The basil was fresh and beautiful (grown in the chef's own garden) but I wish it had been shredded so I could have tasted it on every bite. The crust was thin and smokey, but a bit dark and dry in places.

I have a feeling Fornino shines in their "second and third generation" pies. Most of the favorable reviews mention their speciality toppings. So maybe the art here is a gussied up canvas and the science is a trick to making you think these are groundbreaking flavor combinations. We may have fell for that in 2004, but times have a-changed.

Is Fornino the best pizza in NY? My 5 out of 10 score says that this might have been interesting science and delicious art at one time, but just like everything else in New York, pizza has changed and there's always something new and better out there.
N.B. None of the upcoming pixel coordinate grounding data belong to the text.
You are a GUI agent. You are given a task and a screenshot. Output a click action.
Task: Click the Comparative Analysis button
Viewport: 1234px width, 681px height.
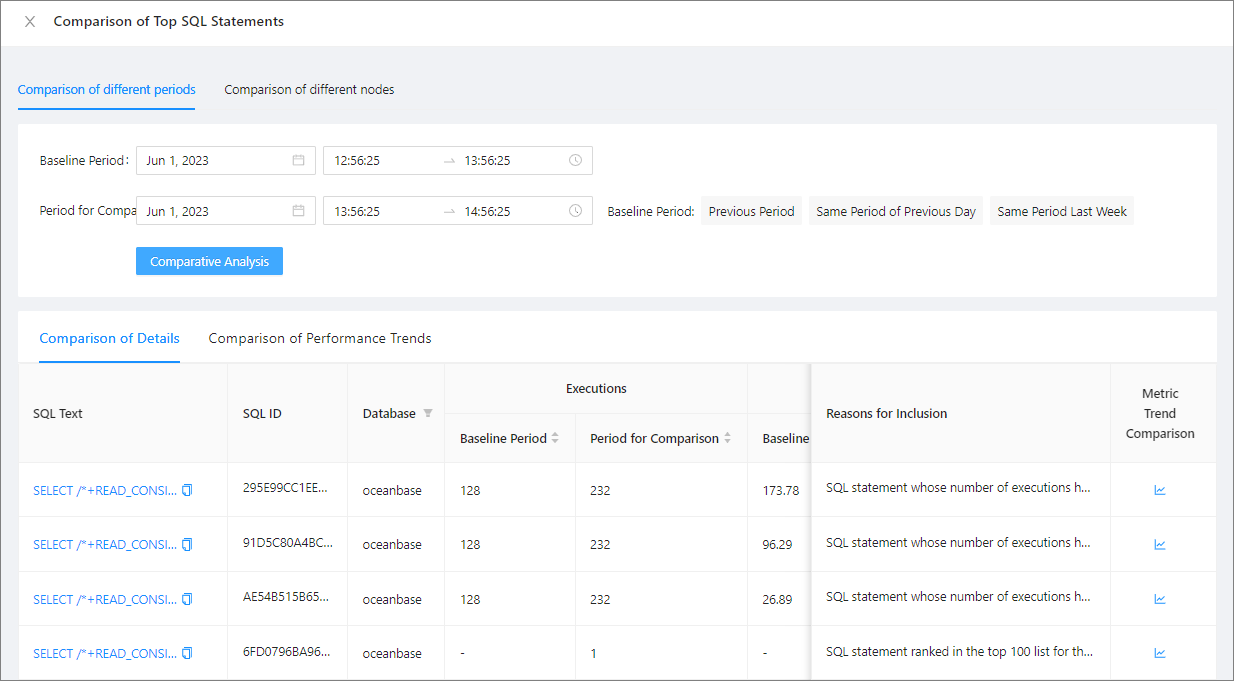click(x=209, y=261)
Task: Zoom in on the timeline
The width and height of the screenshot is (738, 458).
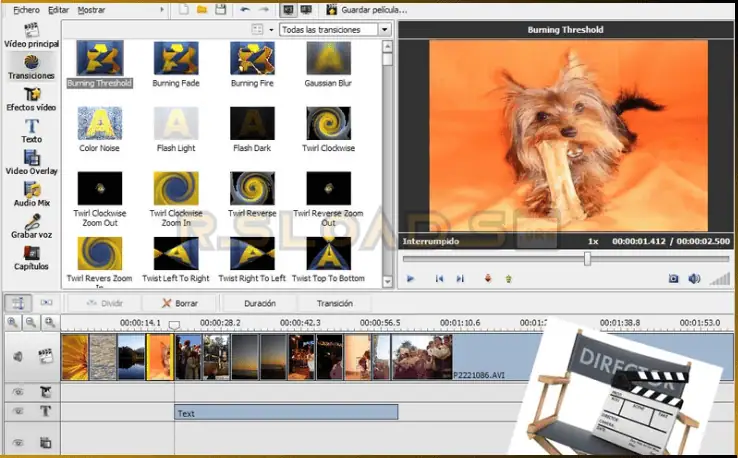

Thursday, November 12, 2009

Lost at Serafina


According to their website, the owners of Serafina were lost at sea and swore if they ever got rescued, they'd open up an Italian restaurant. Can you imagine Tom Hanks in Cast Away telling Wilson the volleyball that all he wants to do if he is rescued is open up a chain of Red Lobsters?
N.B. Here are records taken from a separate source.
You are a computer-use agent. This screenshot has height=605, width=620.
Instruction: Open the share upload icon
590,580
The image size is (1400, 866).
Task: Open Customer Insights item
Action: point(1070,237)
Whether or not this story is true, it made me laugh. So the guys at Serafina have a sense of humor. But how is their pizza?

I've been to Serafina a few times before for brunch or a quick lunch. They're a small restaurant chain that reminds me a bit of Patsy's in their uptown locations and rustic decor. I never thought of them as in the running for best NY pizza. It wasn't until my Italian friend Anthony claimed that they have the most authentic pizza that my interest was piqued. Anthony hasn't been here long so he has yet to see how great NY pizza can be, but I figured I'd give his suggestion a try.

We chose the Regina Margherita which features Italian bufala mozzarella as opposed to homemade mozzarella or fior di latte mozzarella. All these mozzarella choices! Mama mia!

The pizza arrived with a double shot glass of red pepper flakes. That struck me as very strange. Were they inferring their pizza might need a lot more seasoning? Or was it just for those who like things really hot? I was going to let the pizza speak for itself so I reluctantly downed the shot instead. My friend Adam smartly stuck to water.

The pie tasted almost like butter. The cheese was very milky and buttery, which wasn't a bad thing, but it left a bit of a milky feeling in my mouth. The crust was very thin and crispy, not as tender and puffy as I'd expect from a wood burning oven. There wasn't much of a char on the bottom, but the ends were slightly burnt. The tomato sauce was a bit under seasoned - now I wish I hadn't drank those pepper flakes.

Overall, the pizza was quite light, even considering the milky richness of the cheese, and not too oily. There were some good flavors, but I found this to be pretty standard wood-oven pizza. I bet it would be absolutely amazing if we were stranded at sea, but since we're in New York, I expect a little better.

Is Serafina the best pizza in NY? It gets a 6 out of 10 because it's nothing exciting but better than your average slice joint and does the job for freshly made Italian pies.